Page:
Farm wineries win as court declares Minnesota law mandating use of majority in-state wine ingredients in wines made by farm wineries facially unconstitutional in light of SCOTUS Dormant Commerce Clause jurisprudence. Bonus: we’ve got the briefs for you.

A pair of farm wineries challenged a portion of Minnesota’s farm winery law that mandates the farm winery produce its wines from ingredients grown or produced in Minnesota as violating the dormant commerce clause by favoring in-state Minnesota wine ingredient producers over out-of-state (and also a claim for foreign commerce clause violation) wine ingredient producers. Here’s the way the statute read:

Subd. 11.Farm winery. “Farm winery” is a winery operated by the owner of a Minnesota farm and producing table, sparkling, or fortified wines from grapes, grape juice, other fruit bases, or honey with a majority of the ingredients grown or produced in Minnesota.  Minn. Stat. § 340A.101, subdiv. 11.

Initially, last year the District Court ruled that the wineries did not have standing to pursue their claims and they appealed to the 8th Circuit. The 8th Circuit disagreed and reversed for further proceedings finding that the wineries could certainly pursue their claims under the Dormant Commerce Clause. You can read our initial post on the 8th Circuit briefing in this farm winery Commerce Clause matter here and the follow-up on the Court’s eventual ruling in favor of the wineries here

On remand, the District Court had the issue briefed through cross-motions for summary judgment with the Plaintiffs’ asserting in their arguments that:

[T]that they cannot consistently obtain the necessary quantity and quality of wine ingredients to support expanding their operations if 51 percent of the ingredients must originate in Minnesota. Although the Commissioner has never denied Alexis Bailly or Next Chapter a requested exemption, 

{ASIDE}Minnesota applied an exemption to this requirement for wineries when Minnesota-produced ingredients were not available in sufficient quantities to constitute a “majority” of the wine produced by a farm winery in a given year, but the wineries needed to apply for that exemption annually and had to submit an affidavit regarding the situation and even then, it was up to the Commissioner of Minnesota’s Department of Agriculture to agree and allow the exemption or to disagree and not allow the exemption.{END ASIDE}

both wineries maintain that the Act’s in-state requirement affects their business planning and wine production, including their desire to expand their operations. Plaintiffs want to produce more wine varieties, use higher-quality and lower-cost ingredients that are more reliably available from other states and countries, and increase the volume of wine they produce. For example, Next Chapter contends that, absent the Act’s in-state requirement, it would immediately double the amount of grapes and grape juices that Next Chapter purchases from outside Minnesota. Plaintiffs commenced this lawsuit against the Commissioner2 seeking a declaration that the Act’s in-state requirement restricts interstate and foreign commerce, in violation of the United States Constitution, and a permanent injunction against enforcement of the Act’s in-state requirement

The Court’s opinion [you can find the Court’s opinion here] deftly points out that the Dormant Commerce Clause prohibits states from enacting laws that discriminate against or unduly burden interstate commerce clause – that state laws violate the Clause if they mandate different treatment of in-state and out-of-state economic interests that benefits the former and burdens the latter. Noting the analysis is twofold, first does the statute overtly discriminate against interstate commerce (in which case it is subject to strict scrutiny and per se invalid unless the government can demonstrate that it has no other means to advance a legitimate local interest), and second, if it determines the legislation does not overtly discriminate the analysis must then determine whether the buren the statute imposes on interstate commerce is clearly excessive in relation to its putative local benefits (if the answer is yes, then the statute is also invalidated).

To do:
**a)** Transcribe the farm winery post from "Subd. 11.Farm winery." to "340A.101, subdiv. 11.".
**b)** Answer these questions using the farm winery post:
(i) Which court did the wineries appeal to after the District Court ruled they lacked standing?
(ii) Which official decided whether a winery's exemption from the in-state requirement was allowed?
(iii) What percentage of the ingredients do the plaintiffs say must originate in Minnesota?
The material comes from a different source than the farm winery post.

Dataset extract:

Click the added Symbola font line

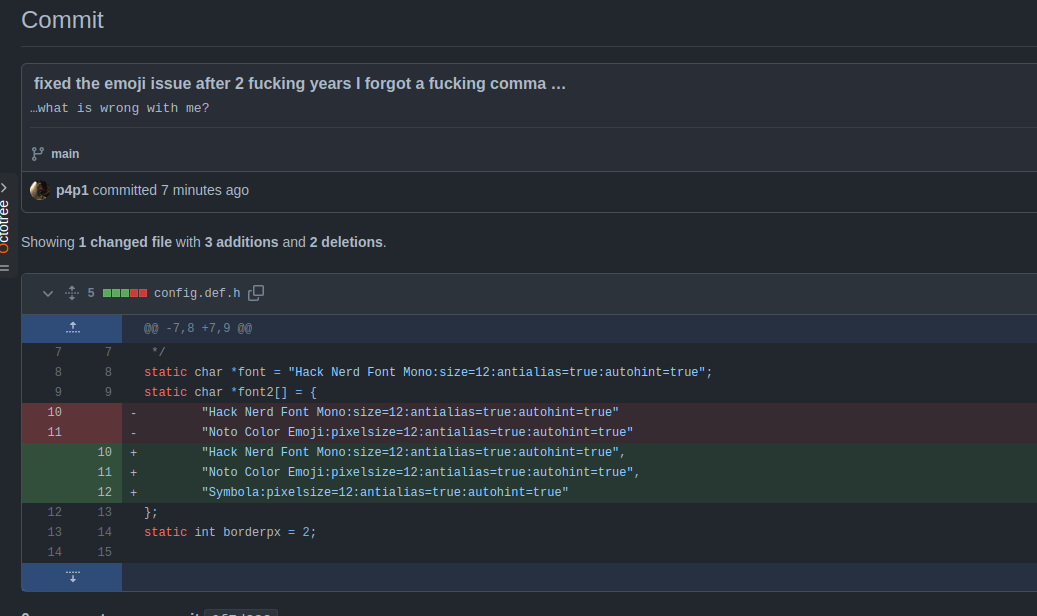384,492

Expected answers:
**a)**
Subd. 11.Farm winery. “Farm winery” is a winery operated by the owner of a Minnesota farm and producing table, sparkling, or fortified wines from grapes, grape juice, other fruit bases, or honey with a majority of the ingredients grown or produced in Minnesota.  Minn. Stat. § 340A.101, subdiv. 11.

**b)**
(i) The 8th Circuit.
(ii) The Commissioner of Minnesota's Department of Agriculture.
(iii) 51 percent.